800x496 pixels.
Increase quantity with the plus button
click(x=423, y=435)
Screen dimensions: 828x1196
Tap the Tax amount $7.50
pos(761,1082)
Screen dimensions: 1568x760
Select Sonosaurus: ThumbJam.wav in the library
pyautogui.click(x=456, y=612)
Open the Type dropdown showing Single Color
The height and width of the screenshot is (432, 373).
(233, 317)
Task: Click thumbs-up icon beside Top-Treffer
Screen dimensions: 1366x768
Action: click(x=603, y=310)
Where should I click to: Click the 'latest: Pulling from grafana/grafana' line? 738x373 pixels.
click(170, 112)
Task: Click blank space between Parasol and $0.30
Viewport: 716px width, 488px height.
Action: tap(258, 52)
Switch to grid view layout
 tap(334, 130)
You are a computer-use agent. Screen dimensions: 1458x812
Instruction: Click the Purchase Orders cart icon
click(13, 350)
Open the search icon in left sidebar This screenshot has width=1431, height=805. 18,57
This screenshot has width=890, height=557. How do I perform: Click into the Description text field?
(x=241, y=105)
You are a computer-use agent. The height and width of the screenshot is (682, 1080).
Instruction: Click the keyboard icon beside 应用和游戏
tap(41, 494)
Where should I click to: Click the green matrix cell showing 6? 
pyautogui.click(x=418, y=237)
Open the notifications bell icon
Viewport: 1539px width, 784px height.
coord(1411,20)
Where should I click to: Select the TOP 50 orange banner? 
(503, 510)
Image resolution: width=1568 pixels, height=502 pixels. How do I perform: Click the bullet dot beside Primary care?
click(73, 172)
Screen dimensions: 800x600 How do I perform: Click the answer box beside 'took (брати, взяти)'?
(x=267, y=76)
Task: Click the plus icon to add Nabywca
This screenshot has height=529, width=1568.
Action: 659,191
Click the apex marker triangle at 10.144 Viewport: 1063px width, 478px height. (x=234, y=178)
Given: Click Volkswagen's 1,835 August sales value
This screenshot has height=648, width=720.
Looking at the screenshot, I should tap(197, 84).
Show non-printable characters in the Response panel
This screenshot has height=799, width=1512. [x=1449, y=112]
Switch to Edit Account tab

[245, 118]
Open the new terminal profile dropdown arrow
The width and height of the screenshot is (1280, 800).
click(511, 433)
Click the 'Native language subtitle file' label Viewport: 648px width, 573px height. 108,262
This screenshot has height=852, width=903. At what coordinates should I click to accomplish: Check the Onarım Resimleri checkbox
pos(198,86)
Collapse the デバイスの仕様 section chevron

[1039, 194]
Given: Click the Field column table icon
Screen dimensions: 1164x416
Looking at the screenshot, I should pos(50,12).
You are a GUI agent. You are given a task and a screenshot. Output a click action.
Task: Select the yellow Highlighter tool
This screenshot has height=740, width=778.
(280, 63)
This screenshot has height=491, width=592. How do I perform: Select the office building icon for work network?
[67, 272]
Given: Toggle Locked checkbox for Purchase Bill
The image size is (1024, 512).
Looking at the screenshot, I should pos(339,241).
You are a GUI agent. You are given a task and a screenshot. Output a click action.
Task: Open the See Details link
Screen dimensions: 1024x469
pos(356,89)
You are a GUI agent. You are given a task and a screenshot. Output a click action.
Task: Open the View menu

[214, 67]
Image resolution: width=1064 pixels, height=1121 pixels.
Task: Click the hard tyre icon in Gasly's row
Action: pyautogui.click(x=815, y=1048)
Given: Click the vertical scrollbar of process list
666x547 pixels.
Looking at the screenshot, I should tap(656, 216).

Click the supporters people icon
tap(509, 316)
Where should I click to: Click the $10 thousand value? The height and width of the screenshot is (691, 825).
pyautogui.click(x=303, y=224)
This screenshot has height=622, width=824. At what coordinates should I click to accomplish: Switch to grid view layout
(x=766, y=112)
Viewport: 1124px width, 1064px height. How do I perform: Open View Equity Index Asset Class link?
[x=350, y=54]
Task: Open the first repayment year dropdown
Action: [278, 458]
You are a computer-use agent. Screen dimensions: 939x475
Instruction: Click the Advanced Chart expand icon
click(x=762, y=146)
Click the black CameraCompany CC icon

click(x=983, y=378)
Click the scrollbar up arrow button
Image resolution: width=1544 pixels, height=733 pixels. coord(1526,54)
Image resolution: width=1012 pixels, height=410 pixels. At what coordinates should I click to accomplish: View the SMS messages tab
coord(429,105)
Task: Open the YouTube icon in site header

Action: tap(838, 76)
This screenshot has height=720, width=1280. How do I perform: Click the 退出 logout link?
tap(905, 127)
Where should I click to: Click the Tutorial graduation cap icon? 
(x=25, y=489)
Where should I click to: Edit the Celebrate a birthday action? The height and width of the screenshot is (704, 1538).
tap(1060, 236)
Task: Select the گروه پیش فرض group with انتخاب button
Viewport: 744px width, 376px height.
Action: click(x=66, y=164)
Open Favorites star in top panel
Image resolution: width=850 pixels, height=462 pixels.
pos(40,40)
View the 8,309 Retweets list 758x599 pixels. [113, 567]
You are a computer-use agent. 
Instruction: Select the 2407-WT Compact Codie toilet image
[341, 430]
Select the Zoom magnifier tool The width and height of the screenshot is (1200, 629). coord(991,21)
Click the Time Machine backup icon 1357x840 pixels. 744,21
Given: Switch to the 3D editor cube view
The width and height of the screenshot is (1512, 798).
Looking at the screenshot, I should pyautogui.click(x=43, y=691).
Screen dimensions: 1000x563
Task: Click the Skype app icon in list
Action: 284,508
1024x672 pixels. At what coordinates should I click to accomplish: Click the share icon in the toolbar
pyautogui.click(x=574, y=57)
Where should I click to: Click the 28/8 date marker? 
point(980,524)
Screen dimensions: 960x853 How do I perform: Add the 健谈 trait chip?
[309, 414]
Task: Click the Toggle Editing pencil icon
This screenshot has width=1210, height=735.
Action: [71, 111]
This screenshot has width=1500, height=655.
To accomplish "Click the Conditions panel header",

(Assignment) Copy out the whole listing exactly.

(Response to this exercise)
800x496 pixels.
Increase quantity with the plus button
click(x=423, y=435)
Screen dimensions: 828x1196
Tap the Tax amount $7.50
pos(761,1082)
Screen dimensions: 1568x760
Select Sonosaurus: ThumbJam.wav in the library
pyautogui.click(x=456, y=612)
Open the Type dropdown showing Single Color
The height and width of the screenshot is (432, 373).
(233, 317)
Task: Click thumbs-up icon beside Top-Treffer
Screen dimensions: 1366x768
Action: click(x=603, y=310)
Where should I click to: Click the 'latest: Pulling from grafana/grafana' line? 738x373 pixels.
click(170, 112)
Task: Click blank space between Parasol and $0.30
Viewport: 716px width, 488px height.
Action: tap(258, 52)
Switch to grid view layout
 tap(334, 130)
You are a computer-use agent. Screen dimensions: 1458x812
Instruction: Click the Purchase Orders cart icon
click(13, 350)
Open the search icon in left sidebar This screenshot has width=1431, height=805. 18,57
This screenshot has width=890, height=557. How do I perform: Click into the Description text field?
(x=241, y=105)
You are a computer-use agent. The height and width of the screenshot is (682, 1080).
Instruction: Click the keyboard icon beside 应用和游戏
tap(41, 494)
Where should I click to: Click the green matrix cell showing 6? 
pyautogui.click(x=418, y=237)
Open the notifications bell icon
Viewport: 1539px width, 784px height.
coord(1411,20)
Where should I click to: Select the TOP 50 orange banner? 
(503, 510)
Image resolution: width=1568 pixels, height=502 pixels. How do I perform: Click the bullet dot beside Primary care?
click(73, 172)
Screen dimensions: 800x600 How do I perform: Click the answer box beside 'took (брати, взяти)'?
(x=267, y=76)
Task: Click the plus icon to add Nabywca
This screenshot has height=529, width=1568.
Action: 659,191
Click the apex marker triangle at 10.144 Viewport: 1063px width, 478px height. (x=234, y=178)
Given: Click Volkswagen's 1,835 August sales value
This screenshot has height=648, width=720.
Looking at the screenshot, I should tap(197, 84).
Show non-printable characters in the Response panel
This screenshot has height=799, width=1512. [x=1449, y=112]
Switch to Edit Account tab

[245, 118]
Open the new terminal profile dropdown arrow
The width and height of the screenshot is (1280, 800).
click(511, 433)
Click the 'Native language subtitle file' label Viewport: 648px width, 573px height. 108,262
This screenshot has height=852, width=903. At what coordinates should I click to accomplish: Check the Onarım Resimleri checkbox
pos(198,86)
Collapse the デバイスの仕様 section chevron

[1039, 194]
Given: Click the Field column table icon
Screen dimensions: 1164x416
Looking at the screenshot, I should pos(50,12).
You are a GUI agent. You are given a task and a screenshot. Output a click action.
Task: Select the yellow Highlighter tool
This screenshot has height=740, width=778.
(280, 63)
This screenshot has height=491, width=592. How do I perform: Select the office building icon for work network?
[67, 272]
Given: Toggle Locked checkbox for Purchase Bill
The image size is (1024, 512).
Looking at the screenshot, I should pos(339,241).
You are a GUI agent. You are given a task and a screenshot. Output a click action.
Task: Open the See Details link
Screen dimensions: 1024x469
pos(356,89)
You are a GUI agent. You are given a task and a screenshot. Output a click action.
Task: Open the View menu

[214, 67]
Image resolution: width=1064 pixels, height=1121 pixels.
Task: Click the hard tyre icon in Gasly's row
Action: pyautogui.click(x=815, y=1048)
Given: Click the vertical scrollbar of process list
666x547 pixels.
Looking at the screenshot, I should tap(656, 216).

Click the supporters people icon
tap(509, 316)
Where should I click to: Click the $10 thousand value? The height and width of the screenshot is (691, 825).
pyautogui.click(x=303, y=224)
This screenshot has height=622, width=824. At what coordinates should I click to accomplish: Switch to grid view layout
(x=766, y=112)
Viewport: 1124px width, 1064px height. How do I perform: Open View Equity Index Asset Class link?
[x=350, y=54]
Task: Open the first repayment year dropdown
Action: [278, 458]
You are a computer-use agent. Screen dimensions: 939x475
Instruction: Click the Advanced Chart expand icon
click(x=762, y=146)
Click the black CameraCompany CC icon

click(x=983, y=378)
Click the scrollbar up arrow button
Image resolution: width=1544 pixels, height=733 pixels. coord(1526,54)
Image resolution: width=1012 pixels, height=410 pixels. At what coordinates should I click to accomplish: View the SMS messages tab
coord(429,105)
Task: Open the YouTube icon in site header

Action: tap(838, 76)
This screenshot has height=720, width=1280. How do I perform: Click the 退出 logout link?
tap(905, 127)
Where should I click to: Click the Tutorial graduation cap icon? 
(x=25, y=489)
Where should I click to: Edit the Celebrate a birthday action? The height and width of the screenshot is (704, 1538).
tap(1060, 236)
Task: Select the گروه پیش فرض group with انتخاب button
Viewport: 744px width, 376px height.
Action: click(x=66, y=164)
Open Favorites star in top panel
Image resolution: width=850 pixels, height=462 pixels.
pos(40,40)
View the 8,309 Retweets list 758x599 pixels. [113, 567]
You are a computer-use agent. 
Instruction: Select the 2407-WT Compact Codie toilet image
[341, 430]
Select the Zoom magnifier tool The width and height of the screenshot is (1200, 629). coord(991,21)
Click the Time Machine backup icon 1357x840 pixels. 744,21
Given: Switch to the 3D editor cube view
The width and height of the screenshot is (1512, 798).
Looking at the screenshot, I should pyautogui.click(x=43, y=691).
Screen dimensions: 1000x563
Task: Click the Skype app icon in list
Action: 284,508
1024x672 pixels. At what coordinates should I click to accomplish: Click the share icon in the toolbar
pyautogui.click(x=574, y=57)
Where should I click to: Click the 28/8 date marker? 
point(980,524)
Screen dimensions: 960x853 How do I perform: Add the 健谈 trait chip?
[309, 414]
Task: Click the Toggle Editing pencil icon
This screenshot has width=1210, height=735.
Action: [71, 111]
This screenshot has width=1500, height=655.
To accomplish "Click the Conditions panel header",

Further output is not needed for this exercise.